Baseline space BoW LR (C=1) 0.98210 0.77729
TF-IDF space BoW + TF-IDF (N=2) LR (C=1) 0.91532 0.79257
BPE + TF-IDF BPE TF-IDF (N=3) LR (C=1) 0.92994 0.80349
BPE + W2V BPE Word2Vec LR (C=1) 0.80641 0.80568
Baseline TF-IDF BPE + TF-IDF BPE + W2V
Dev Accuracy Train Accuracy
The TF-IDF (Assignment part 2.1) achieves better accuracy than the baseline because
of the automatic weighting of tokens helps the regression algorithm to prioritize learning
on the words that actually mean things rather than common words like “the”. The third
BPE approach (Assignment part 2.2) performs better than the second TF-IDF one, because
we use a brand new tokenizer that better understand the dataset and can do sub-word
tokenization rather just spliting a sentence by whitespaces. The final one BPE + Word2Vec
(Assignment part 2.2) got the highest accuracy percentage, due to the fact that both its
tokenizer and vectorizer part has some understanding of the underlying dataset, enabling
it to generate much better feature representation to help with LR-based classification than
other approaches.
We also tried stopword removal and stemming, and the improvements in accuracy in
those experiments is not as significant as replacing the tokenizer and vectorizer.

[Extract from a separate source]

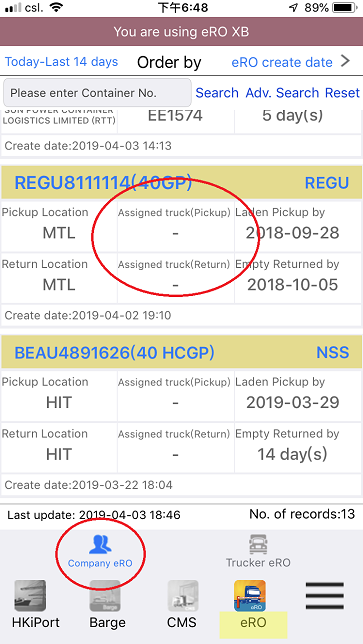Switch to the Trucker eRO tab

Also due to
the space limitation of this report, we decide to only showcase the above two Independent
Feature Engineering approaches here.
In this report, we attempt to improve the feature extraction for text classification, and
manage to outperform the baseline of bag-of-words approach in all our experiments. And
in our experience, using BPE as tokenizer and Word2Vec as feature vectorizer generates the
best result on this particular dataset.
[1] Tomas Mikolov, Kai Chen, Greg Corrado, and Jeffrey Dean. 2013. Efficient estimation
of word representations in vector space. arXiv preprint arXiv:1301.3781 (2013).
[2] Rico Sennrich, Barry Haddow, and Alexandra Birch. 2015. Neural machine translation
of rare words with subword units. arXiv preprint arXiv:1508.07909 (2015).